The Korean martial art Kuk Sool was compiled in the late 1950s by several Korean martial arts masters who had acquired many different skills and fragments of many different arts. The purpose of their coming together was for the preservation and accretion of these arts into a single national Korean martial art, which they called Kuk Sool Hwe.

It's worth noting that almost all of these contributors were students of the Hapkido a certain Choi Yong Sool had brought back to Korea from Japan. Hapkido is Choi's Korean name for what in Japan is known as Daito-ryu Yawara Aiki-jujitsu. For that reason, Kuk Sool's joint locking component consists of the martial art hapkido. In fact, though many of these masters started their own martial art systems, during the 1960s, they all called their martial art "hapkido" (ie: "Kuk Sool Won Hapkido" and "Hwarang Do and Hapkido"); however, Hapkido was the only martial art which they all shared.
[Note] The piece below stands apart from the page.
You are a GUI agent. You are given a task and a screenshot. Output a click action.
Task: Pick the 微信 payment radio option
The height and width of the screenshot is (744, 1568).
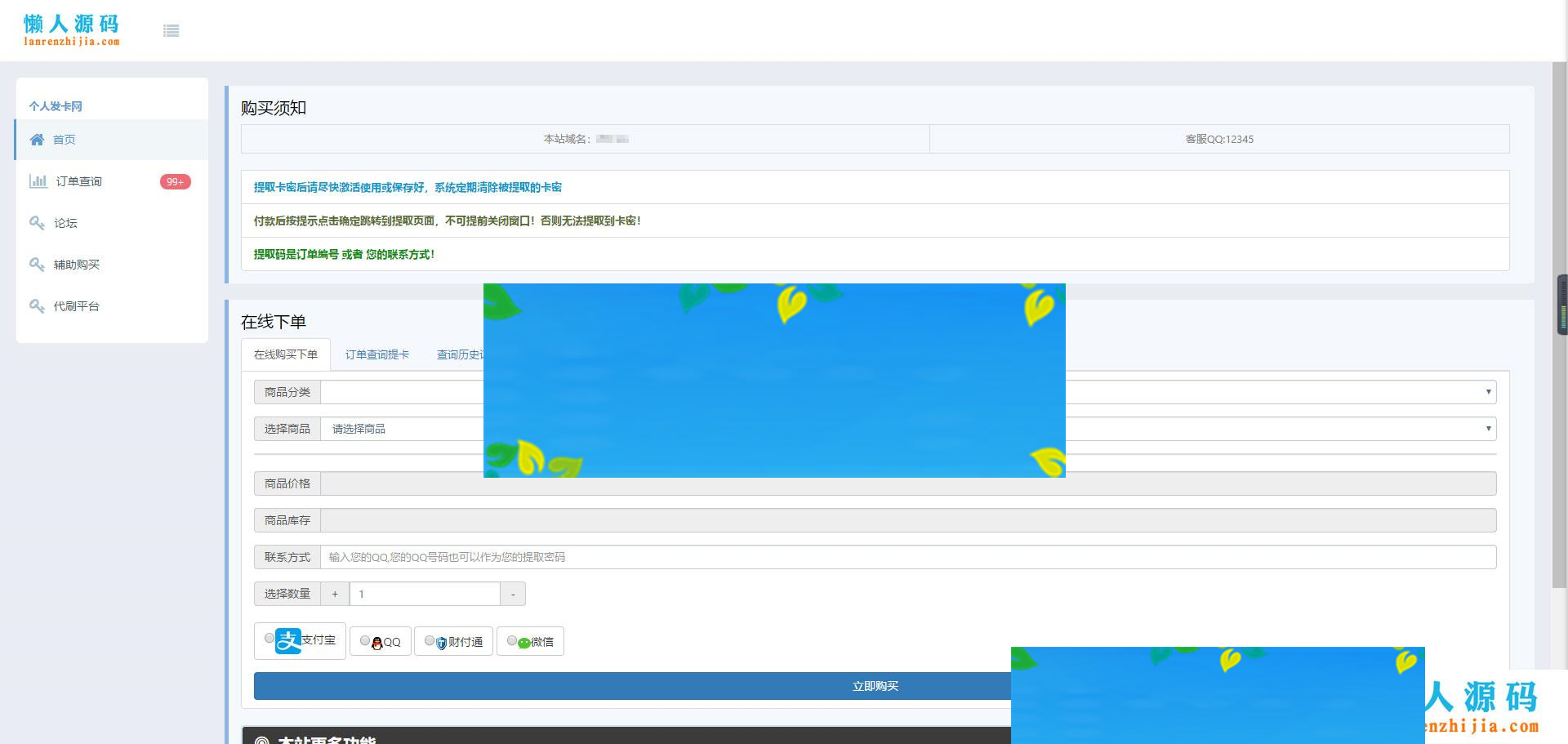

These men were also steeped in native material, such as Chinese kung fu, which had been imported centuries earlier -- particularly praying mantis, crane, and tiger styles. Others were inheritors of the Gung Jung Mu Sool, or Royal Court martial art. Others had perfected palm striking arts and arts preserved from Korean Buddhist temples.

All Kuk Sool is comprised of three main arts:

  • Hapkido: A Jujutsu imported from Japan. Aiki (Hapki) and Judo (Yu Sool) movements are favored.
  • Kung Fu: Kuk Sool movements favor crane, praying mantis, and tiger styles.
  • Gung Jung Mu Sool: Korean Military and Royal Court techniques for weapons, as well as classic forms.

Kuk Sool also contains native Korean kicking styles, kigong energy development, and iron body practice.